Но Альтотас, не слушая его, любовно разглядывал свою колбу.

— Наконец-то состав найден, — продолжал он. — Двадцать гранов эликсира из капской аристеи, пятнадцать гранов ртутного бальзама, пятнадцать гранов золотого осадка, двадцать пять гранов масла ливанского кедра.

— Но мне кажется, что, если не считать эликсира из капской аристеи, это же ваша последняя комбинация, учитель?

— Да, но мне не хватало главного компонента, который объединяет все остальные и без которого все остальные — ничто.

— И вы его нашли?

— Нашел.

— И можете его добыть?

— Еще бы!

— Что же это?

— К веществам в этой колбе нужно добавить три последние капли крови из артерии ребенка.

— Да, но где вы возьмете ребенка? — в ужасе вскричал Бальзамо.

— Ты мне его достанешь.

— Я?

— Да, ты.

— Вы с ума сошли, учитель.

— А что? В чем дело? — переспросил старик, с наслаждением облизывая склянку, на которую через плохо заткнутую пробку просочилась капля жидкости.

— Вам нужен ребенок, чтобы взять у него из артерии три последние капли крови?

— Да.

— Но его же нужно убить для этого?

— Разумеется, и чем красивее он будет, тем лучше.

— Это невозможно, здесь берут детей не для того, чтобы потом их убивать, — пожав плечами, проговорил Бальзамо.

— Да что же с ними тогда делают? — с ужасающей наивностью изумился старик.

— Воспитывают, черт побери!

— Вот как! Мир, стало быть, изменился. Три года назад нам предлагали сколько угодно детей за четыре заряда пороха или полбутылки водки.
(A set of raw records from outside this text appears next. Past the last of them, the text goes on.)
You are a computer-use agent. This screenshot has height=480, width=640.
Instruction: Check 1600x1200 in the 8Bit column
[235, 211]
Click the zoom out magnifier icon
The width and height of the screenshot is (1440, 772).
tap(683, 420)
— Это было в Конго, учитель?

— Ну да, в Конго. Для меня годятся и черные дети, мне все равно. Помню, что те, которых нам предлагали, были очень милые, кудрявые и резвые.

— Чудесно, но, к сожалению, дорогой учитель, мы не в Конго.

— Ах, не в Конго. А где же?

— В Париже.

— В Париже? Ну и что? Если сесть на корабль в Марселе, через полтора месяца мы окажемся в Конго.

— Это, разумеется, возможно, однако мне необходимо быть во Франции.

— Зачем это тебе нужно быть во Франции?

— У меня здесь дела.

— Дела во Франции?

— Да, и нешуточные.

Старик разразился долгим зловещим смехом.

— Дела! Да еще во Франции! Верно, я и забыл, что ты хочешь учредить здесь тайные общества!

— Да, учитель.

— И замышляешь всякие заговоры.

— Да, учитель.

— Вот и все твои так называемые дела.

И старик снова насмешливо и недобро рассмеялся. Бальзамо молчал, собирая силы перед бурей, приближение которой он чувствовал.

— И к чему же ведут все эти твои дела, а? — с трудом повернувшись в кресле и уставившись большими серыми глазами на ученика, осведомился старик.

— К чему ведут? — переспросил тот.

— Да, к чему?

— Я бросил первый камень, вода взбаламутилась.

— И какую же тину ты разворошил, отвечай?

— Хорошую, философскую.

— Ну да, ты хочешь пустить в ход свои утопии, свои пустые мечтания, весь этот туман: всякие шуты будут спорить, есть Бог на свете или нет, вместо того чтобы, как я, самим пытаться стать богами. А что это за знаменитые философы, с которыми ты познакомился, — отвечай.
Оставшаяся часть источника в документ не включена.